Sam Brewitt-Taylor
I had the privilege of growing up in a Christian home. I made my first commitment when I was nine, although it wasn’t until I was twelve or thirteen that I finally began to understand the Bible’s message of grace – that God accepted me freely because of Jesus’s sacrifice, and so I didn’t need to earn my way into God’s favour. This was a real liberation for me.
I was a Christian throughout my teenage years, but I struggled to find my identity and self-esteem in Jesus, preferring instead to trust in my academic performance. Aged 19 I was struck down by chronic fatigue, and was bed-ridden for three months, too weak to stand up for more than an hour or so – leading to an intriguing Oxford interview when I failed to locate the door on the way out! (I didn’t get in to that college….) Though I am now free from this condition, God was always there supporting me, being my rock and defender, and gently reminding me through the Bible that career and academic prowess were secondary compared to the adventure of following him. I don’t think I would have got through my undergraduate degree had not been for the hope that He provided.
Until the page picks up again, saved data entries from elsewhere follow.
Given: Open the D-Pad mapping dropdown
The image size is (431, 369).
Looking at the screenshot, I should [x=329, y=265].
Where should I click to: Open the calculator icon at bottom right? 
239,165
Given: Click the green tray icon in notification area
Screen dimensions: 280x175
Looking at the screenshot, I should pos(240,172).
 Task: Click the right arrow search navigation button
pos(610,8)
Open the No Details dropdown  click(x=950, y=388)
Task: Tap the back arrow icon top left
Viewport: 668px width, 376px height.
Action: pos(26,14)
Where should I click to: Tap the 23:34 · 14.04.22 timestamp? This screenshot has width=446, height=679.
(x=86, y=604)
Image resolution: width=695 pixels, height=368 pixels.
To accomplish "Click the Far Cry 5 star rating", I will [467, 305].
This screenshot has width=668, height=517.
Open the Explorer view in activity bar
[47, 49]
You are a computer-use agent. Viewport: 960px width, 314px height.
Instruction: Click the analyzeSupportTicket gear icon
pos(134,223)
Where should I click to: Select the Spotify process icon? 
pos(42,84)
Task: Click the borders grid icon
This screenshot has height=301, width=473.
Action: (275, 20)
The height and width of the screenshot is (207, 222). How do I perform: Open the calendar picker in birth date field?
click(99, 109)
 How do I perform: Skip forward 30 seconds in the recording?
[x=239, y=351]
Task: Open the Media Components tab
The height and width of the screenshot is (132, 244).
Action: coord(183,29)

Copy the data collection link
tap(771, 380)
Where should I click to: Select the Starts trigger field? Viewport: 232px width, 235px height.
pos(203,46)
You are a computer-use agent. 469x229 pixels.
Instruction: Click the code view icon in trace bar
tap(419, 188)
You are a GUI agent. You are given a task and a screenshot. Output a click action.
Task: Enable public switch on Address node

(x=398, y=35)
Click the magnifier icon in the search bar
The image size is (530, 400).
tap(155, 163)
After a Master’s and a challenging but greatly maturing year working for St Ebbe’s, I embarked on a doctorate (I have now been in Oxford for far too long)– only to hear in January 2010, that my father had died. This was an enormous shock – he was sixty, and it was twenty-four hours between diagnosis and death. This was a very dark time, and still something I haven’t entirely processed yet, but I can still testify to God’s incredible patience and comfort through it all – and His provision of awesome Christian friends, who were a real life-line. Because of His love for me I’ve been able to keep going in a way that would otherwise have been impossible. The hope of heaven makes real difference in this kind of situation.
In summary: trusting Jesus was the best decision I ever made. Watch this space.